#### MATERIAL PROVIDED ####

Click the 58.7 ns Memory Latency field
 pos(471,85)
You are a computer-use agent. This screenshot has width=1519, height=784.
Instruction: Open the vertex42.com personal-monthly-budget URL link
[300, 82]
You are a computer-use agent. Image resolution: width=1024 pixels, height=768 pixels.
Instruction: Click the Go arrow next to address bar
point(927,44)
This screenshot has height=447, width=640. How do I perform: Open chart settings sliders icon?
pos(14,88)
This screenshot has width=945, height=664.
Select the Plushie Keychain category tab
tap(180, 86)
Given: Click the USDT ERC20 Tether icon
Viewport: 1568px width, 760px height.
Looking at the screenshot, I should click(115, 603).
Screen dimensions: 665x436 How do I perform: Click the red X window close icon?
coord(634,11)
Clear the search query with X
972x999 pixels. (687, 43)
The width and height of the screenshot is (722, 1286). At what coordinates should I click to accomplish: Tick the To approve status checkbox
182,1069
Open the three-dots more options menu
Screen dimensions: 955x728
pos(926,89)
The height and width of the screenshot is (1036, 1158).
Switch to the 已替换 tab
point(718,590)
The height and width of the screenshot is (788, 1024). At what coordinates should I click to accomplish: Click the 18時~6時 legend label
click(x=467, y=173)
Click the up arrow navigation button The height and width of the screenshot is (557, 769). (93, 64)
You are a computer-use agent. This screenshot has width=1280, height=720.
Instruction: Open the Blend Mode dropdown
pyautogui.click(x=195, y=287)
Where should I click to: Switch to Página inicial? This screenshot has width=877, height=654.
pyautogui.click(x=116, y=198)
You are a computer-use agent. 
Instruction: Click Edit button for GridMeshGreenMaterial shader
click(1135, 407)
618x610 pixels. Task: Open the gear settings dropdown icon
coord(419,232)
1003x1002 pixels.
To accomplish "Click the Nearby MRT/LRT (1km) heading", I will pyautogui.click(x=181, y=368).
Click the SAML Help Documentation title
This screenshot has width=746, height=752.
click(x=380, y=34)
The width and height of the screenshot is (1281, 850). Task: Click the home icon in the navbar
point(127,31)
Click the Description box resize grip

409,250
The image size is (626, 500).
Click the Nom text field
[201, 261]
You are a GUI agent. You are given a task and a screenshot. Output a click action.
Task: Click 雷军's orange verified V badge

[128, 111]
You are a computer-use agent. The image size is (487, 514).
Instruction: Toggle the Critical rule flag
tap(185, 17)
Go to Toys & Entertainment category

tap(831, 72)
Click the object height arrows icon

####

◆ TASK
Retype every record above exactly as it appears.

◆ ANSWER TO THE EXERCISE
Click the 58.7 ns Memory Latency field
 pos(471,85)
You are a computer-use agent. This screenshot has width=1519, height=784.
Instruction: Open the vertex42.com personal-monthly-budget URL link
[300, 82]
You are a computer-use agent. Image resolution: width=1024 pixels, height=768 pixels.
Instruction: Click the Go arrow next to address bar
point(927,44)
This screenshot has height=447, width=640. How do I perform: Open chart settings sliders icon?
pos(14,88)
This screenshot has width=945, height=664.
Select the Plushie Keychain category tab
tap(180, 86)
Given: Click the USDT ERC20 Tether icon
Viewport: 1568px width, 760px height.
Looking at the screenshot, I should click(115, 603).
Screen dimensions: 665x436 How do I perform: Click the red X window close icon?
coord(634,11)
Clear the search query with X
972x999 pixels. (687, 43)
The width and height of the screenshot is (722, 1286). At what coordinates should I click to accomplish: Tick the To approve status checkbox
182,1069
Open the three-dots more options menu
Screen dimensions: 955x728
pos(926,89)
The height and width of the screenshot is (1036, 1158).
Switch to the 已替换 tab
point(718,590)
The height and width of the screenshot is (788, 1024). At what coordinates should I click to accomplish: Click the 18時~6時 legend label
click(x=467, y=173)
Click the up arrow navigation button The height and width of the screenshot is (557, 769). (93, 64)
You are a computer-use agent. This screenshot has width=1280, height=720.
Instruction: Open the Blend Mode dropdown
pyautogui.click(x=195, y=287)
Where should I click to: Switch to Página inicial? This screenshot has width=877, height=654.
pyautogui.click(x=116, y=198)
You are a computer-use agent. 
Instruction: Click Edit button for GridMeshGreenMaterial shader
click(1135, 407)
618x610 pixels. Task: Open the gear settings dropdown icon
coord(419,232)
1003x1002 pixels.
To accomplish "Click the Nearby MRT/LRT (1km) heading", I will pyautogui.click(x=181, y=368).
Click the SAML Help Documentation title
This screenshot has width=746, height=752.
click(x=380, y=34)
The width and height of the screenshot is (1281, 850). Task: Click the home icon in the navbar
point(127,31)
Click the Description box resize grip

409,250
The image size is (626, 500).
Click the Nom text field
[201, 261]
You are a GUI agent. You are given a task and a screenshot. Output a click action.
Task: Click 雷军's orange verified V badge

[128, 111]
You are a computer-use agent. The image size is (487, 514).
Instruction: Toggle the Critical rule flag
tap(185, 17)
Go to Toys & Entertainment category

tap(831, 72)
Click the object height arrows icon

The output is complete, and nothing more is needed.